━━━━━ Records to process
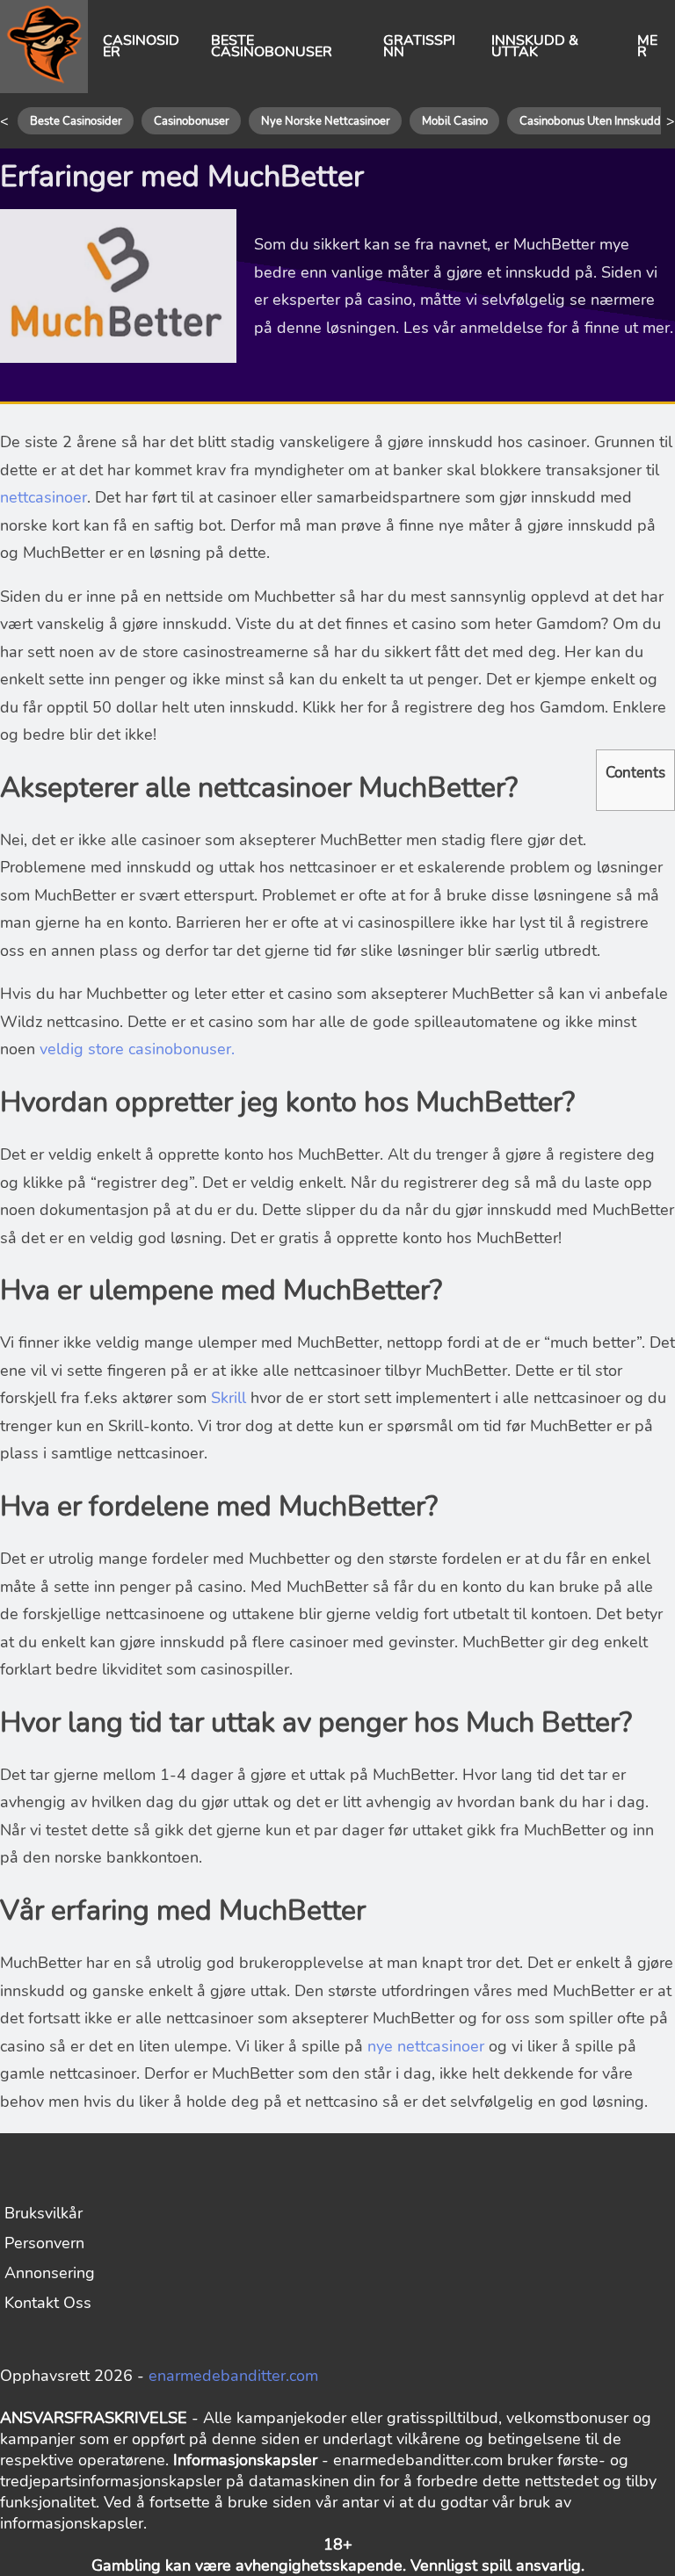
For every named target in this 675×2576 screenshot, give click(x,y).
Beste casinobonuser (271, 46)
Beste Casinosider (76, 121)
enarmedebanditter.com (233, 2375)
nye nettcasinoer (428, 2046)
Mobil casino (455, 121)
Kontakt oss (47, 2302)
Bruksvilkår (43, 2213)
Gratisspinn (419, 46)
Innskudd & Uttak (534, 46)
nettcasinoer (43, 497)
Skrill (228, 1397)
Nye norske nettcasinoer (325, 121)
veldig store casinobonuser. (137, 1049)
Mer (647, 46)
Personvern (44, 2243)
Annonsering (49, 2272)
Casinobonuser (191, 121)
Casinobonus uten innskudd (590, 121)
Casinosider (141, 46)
━━━━━━━━━━
### Your task
Where an entry contains an image, skip the image and write out the rest exactly.

### Result
For every named target in this 675×2576 screenshot, give click(x,y).
Beste casinobonuser (271, 46)
Beste Casinosider (76, 121)
enarmedebanditter.com (233, 2375)
nye nettcasinoer (428, 2046)
Mobil casino (455, 121)
Kontakt oss (47, 2302)
Bruksvilkår (43, 2213)
Gratisspinn (419, 46)
Innskudd & Uttak (534, 46)
nettcasinoer (43, 497)
Skrill (228, 1397)
Nye norske nettcasinoer (325, 121)
veldig store casinobonuser. (137, 1049)
Mer (647, 46)
Personvern (44, 2243)
Annonsering (49, 2272)
Casinobonuser (191, 121)
Casinobonus uten innskudd (590, 121)
Casinosider (141, 46)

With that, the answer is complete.